[Extracted data entries]
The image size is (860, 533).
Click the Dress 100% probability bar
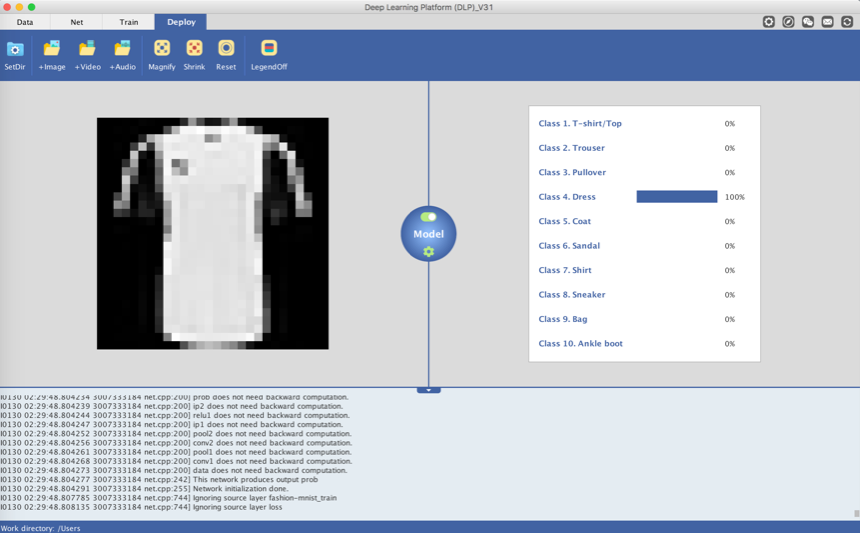676,197
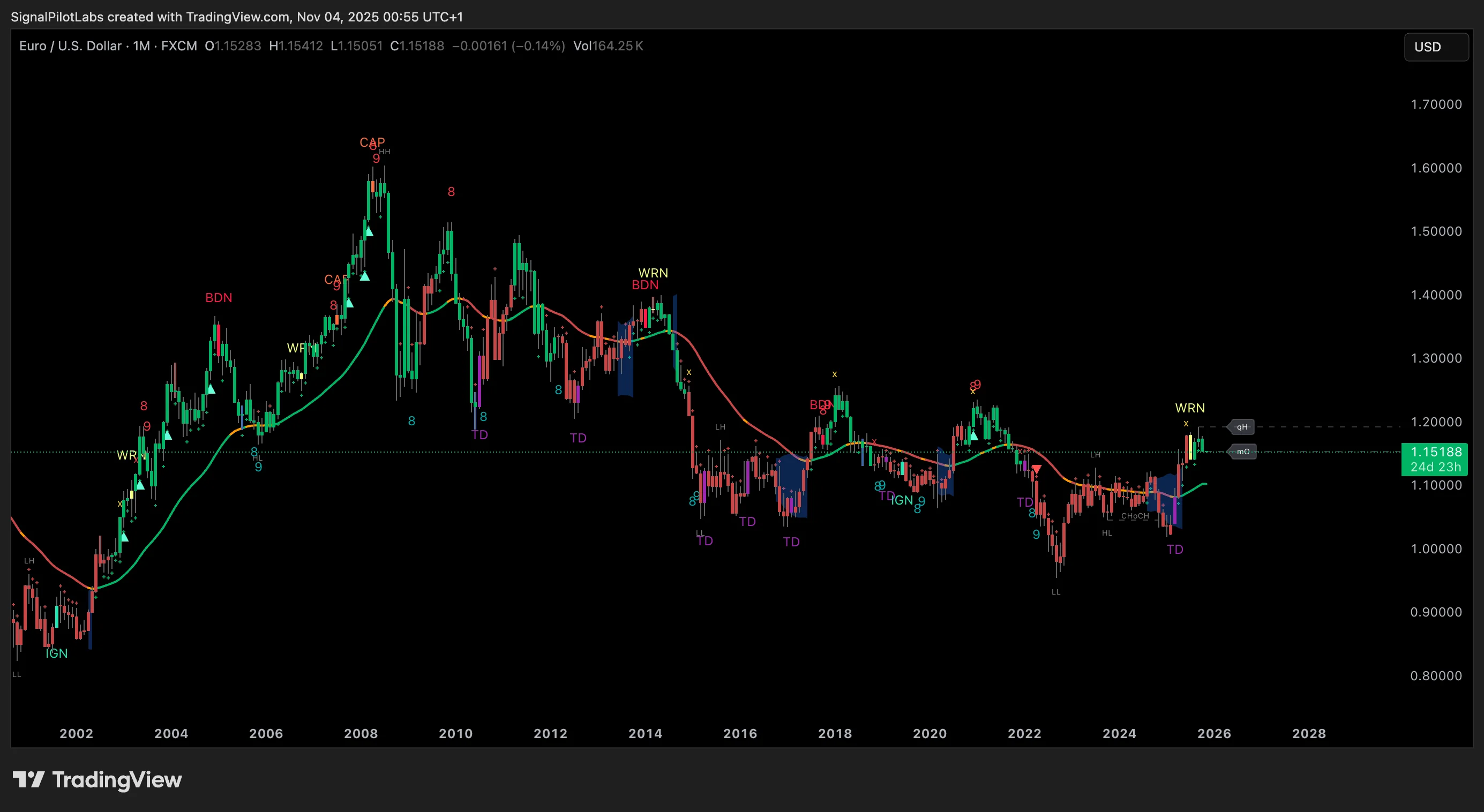Click the yellow WRN signal label above recent candles
The width and height of the screenshot is (1484, 812).
(x=1189, y=408)
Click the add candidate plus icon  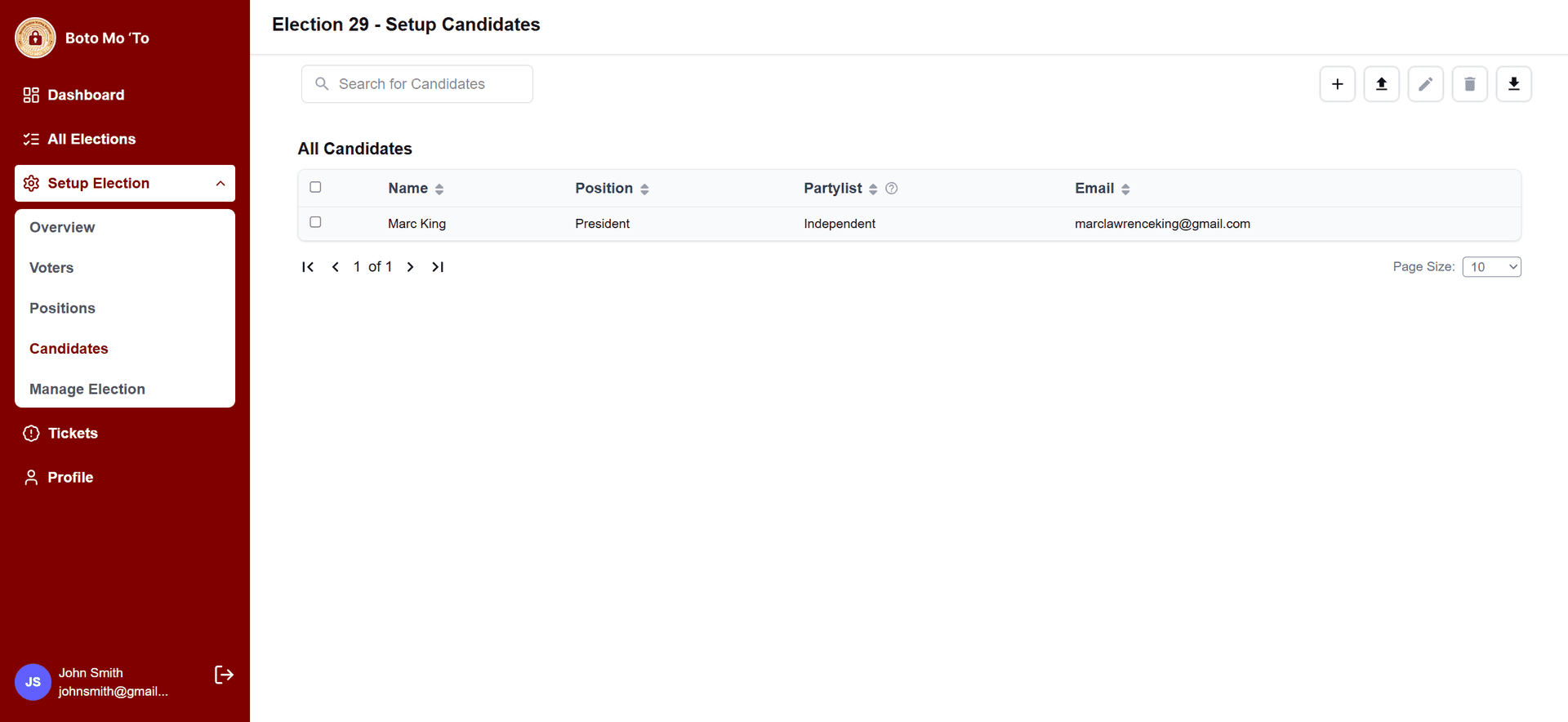(1337, 84)
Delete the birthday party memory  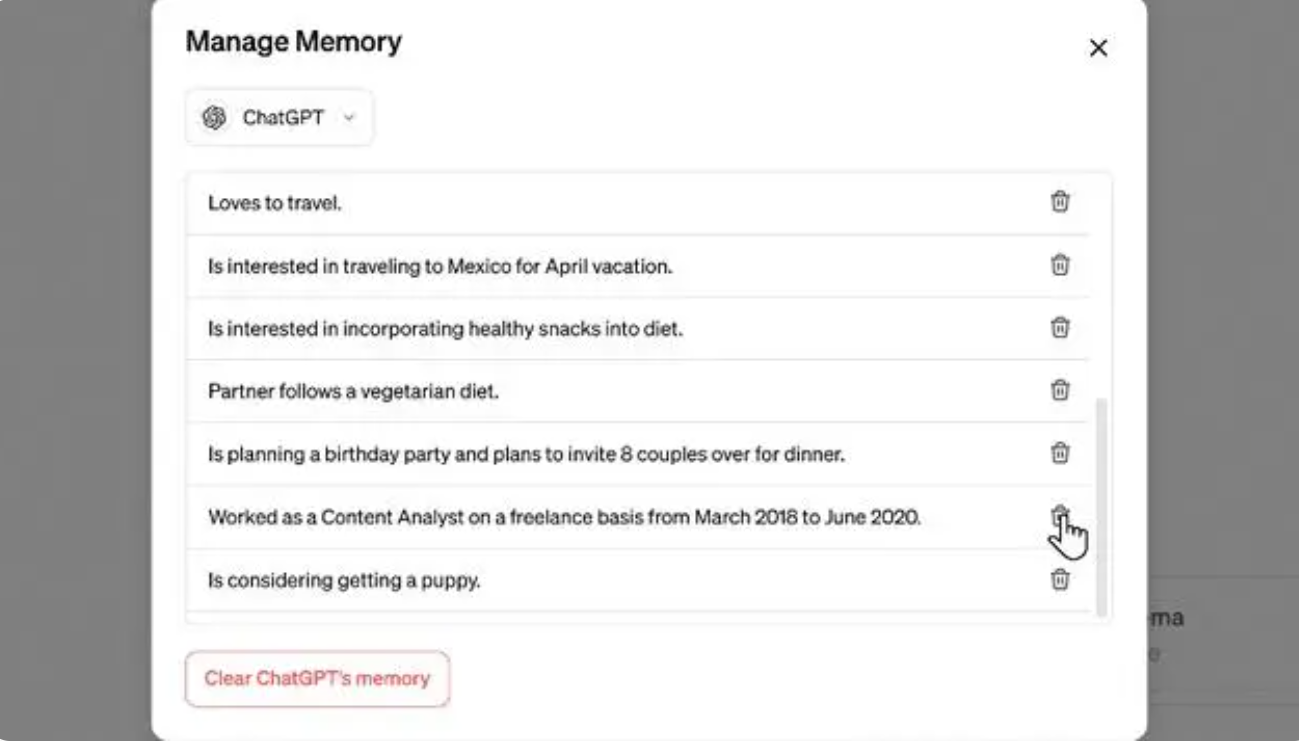(x=1060, y=453)
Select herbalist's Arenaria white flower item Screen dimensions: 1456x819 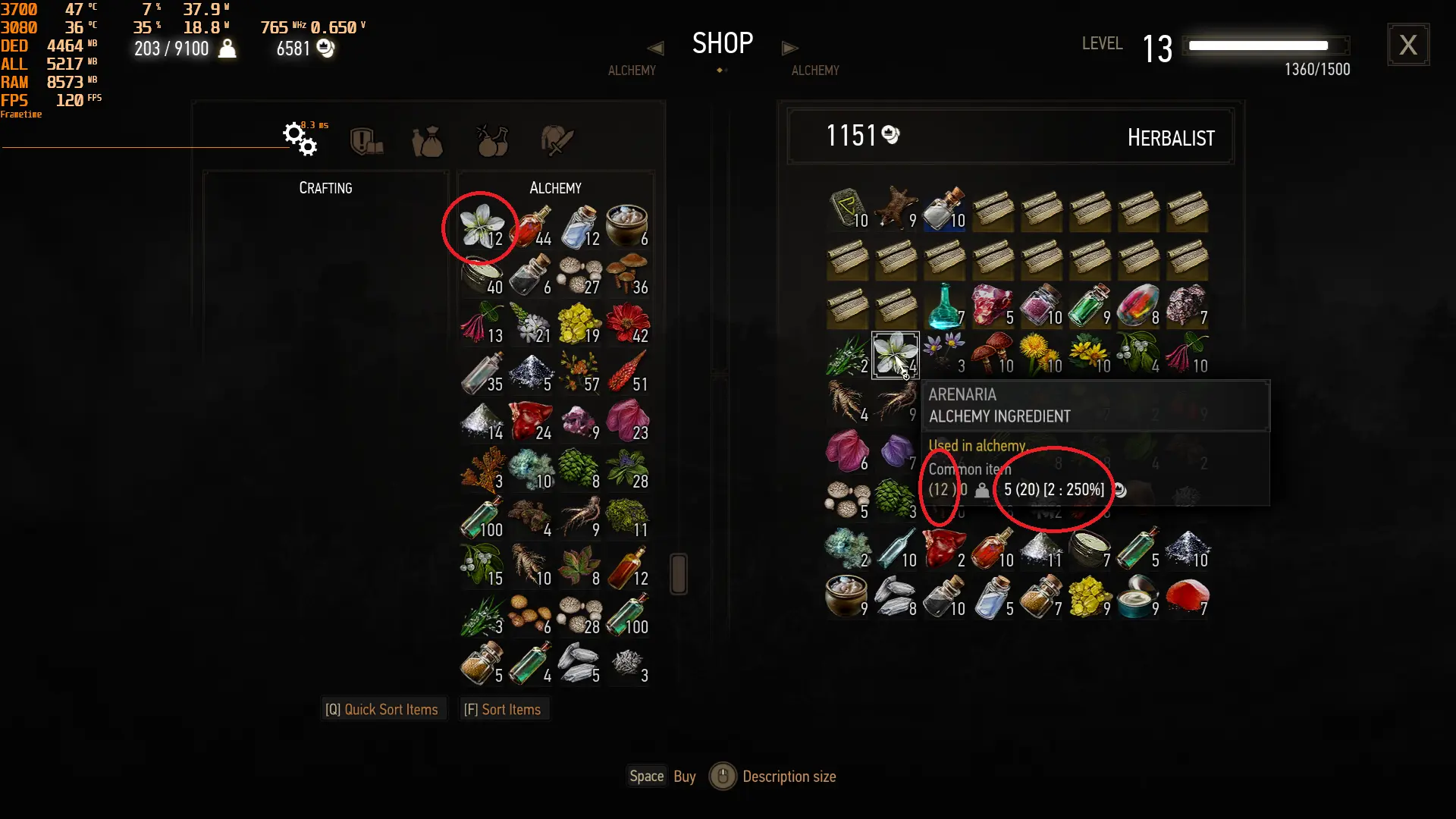(896, 354)
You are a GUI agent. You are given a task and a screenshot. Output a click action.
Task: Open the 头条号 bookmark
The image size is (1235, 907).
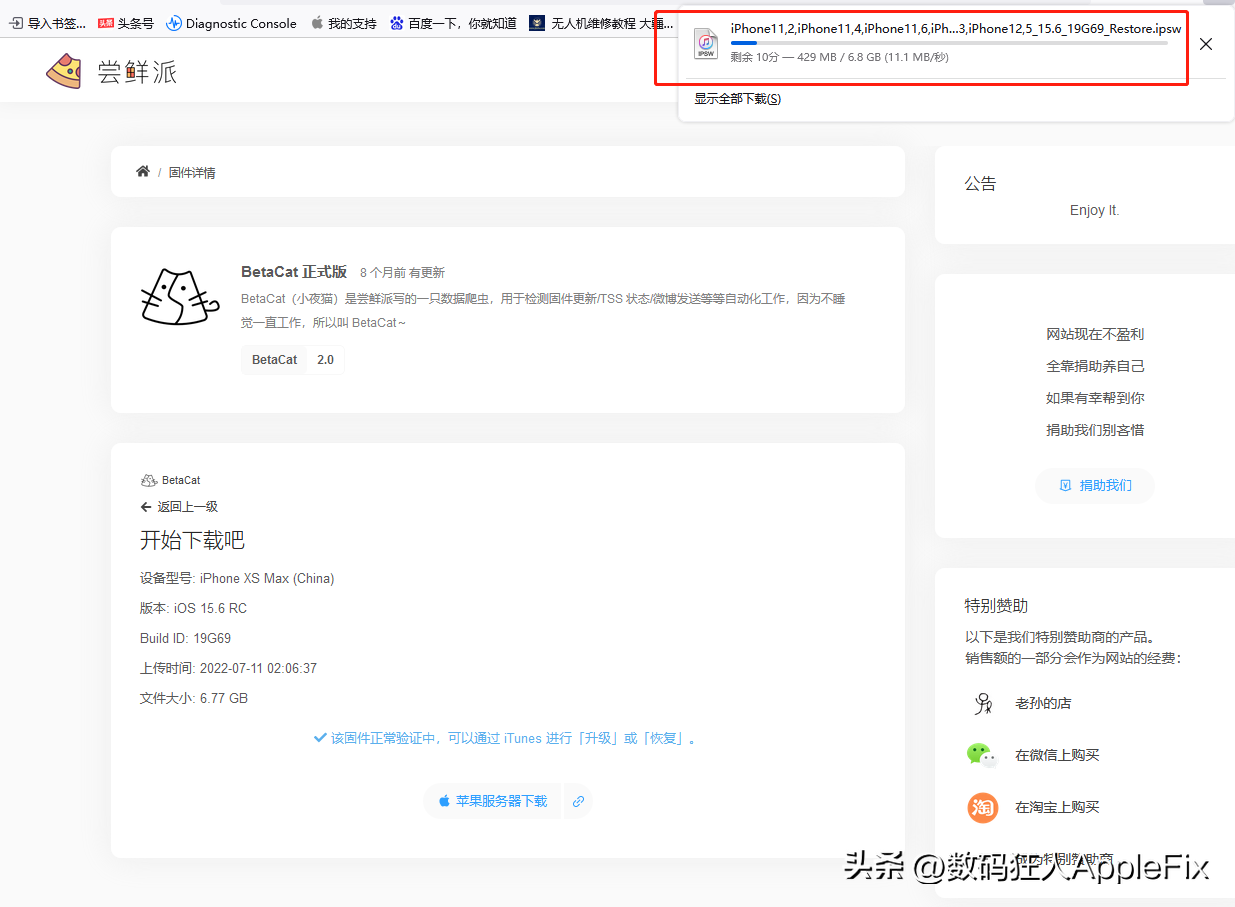tap(128, 22)
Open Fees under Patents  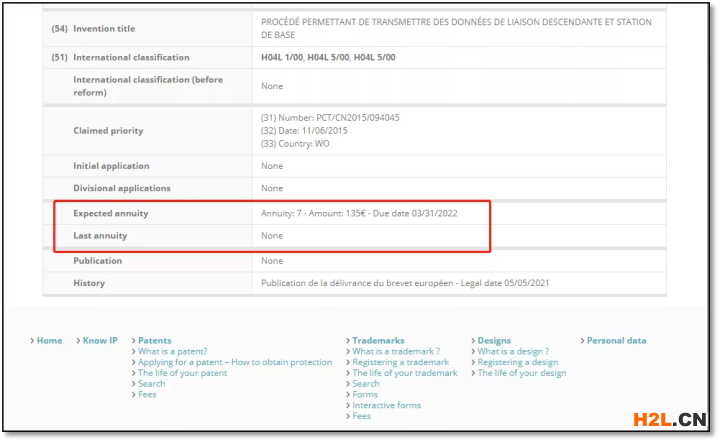(x=147, y=395)
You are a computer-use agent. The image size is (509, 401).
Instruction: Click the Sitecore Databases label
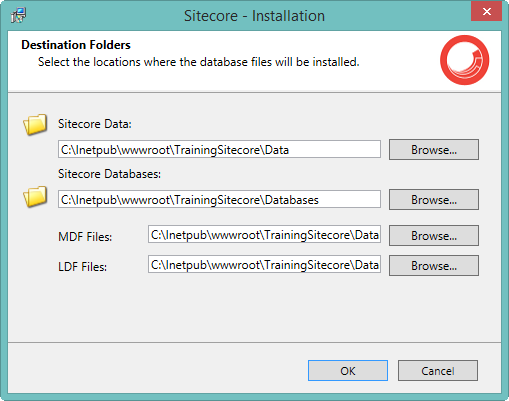coord(109,174)
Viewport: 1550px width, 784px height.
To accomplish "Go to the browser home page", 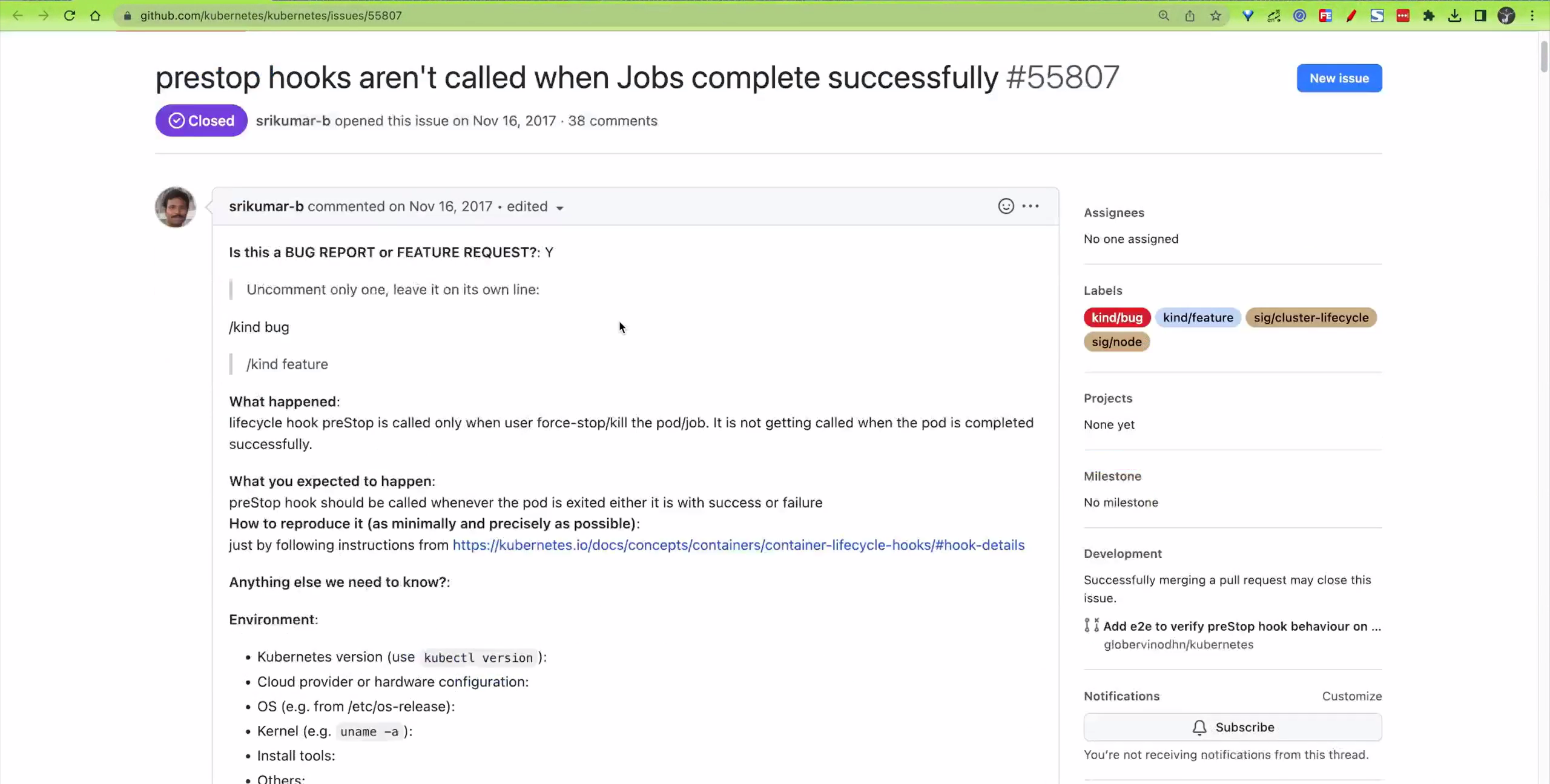I will coord(95,16).
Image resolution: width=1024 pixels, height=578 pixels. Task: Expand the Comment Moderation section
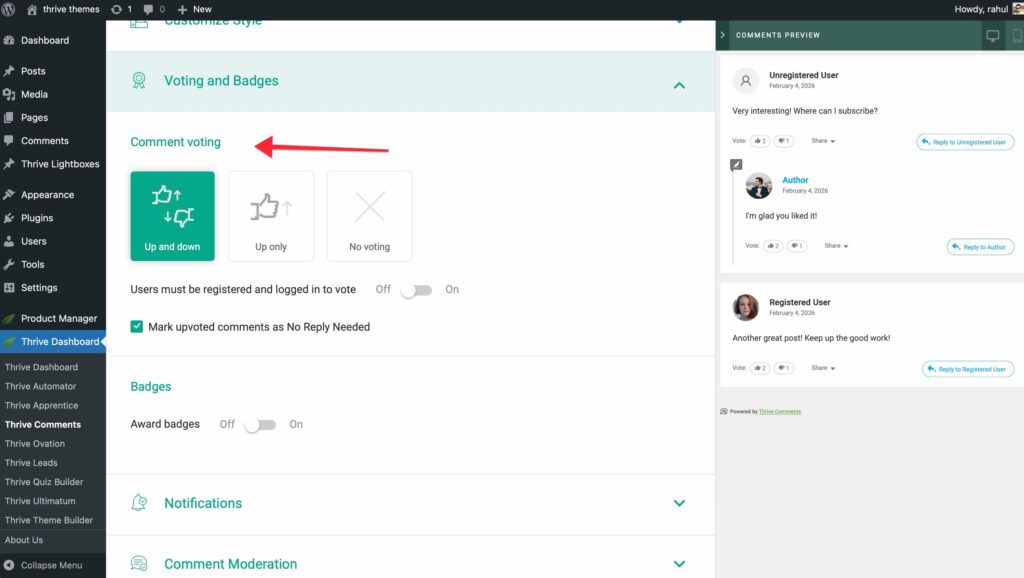click(679, 564)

Requirements: Copy out again, word for word, the records from the line containing "Image resolution: width=1024" through the end of the records, including both ends. Leave out the pictures.

Solved exercise:
Image resolution: width=1024 pixels, height=578 pixels. Task: Expand the Comment Moderation section
click(679, 564)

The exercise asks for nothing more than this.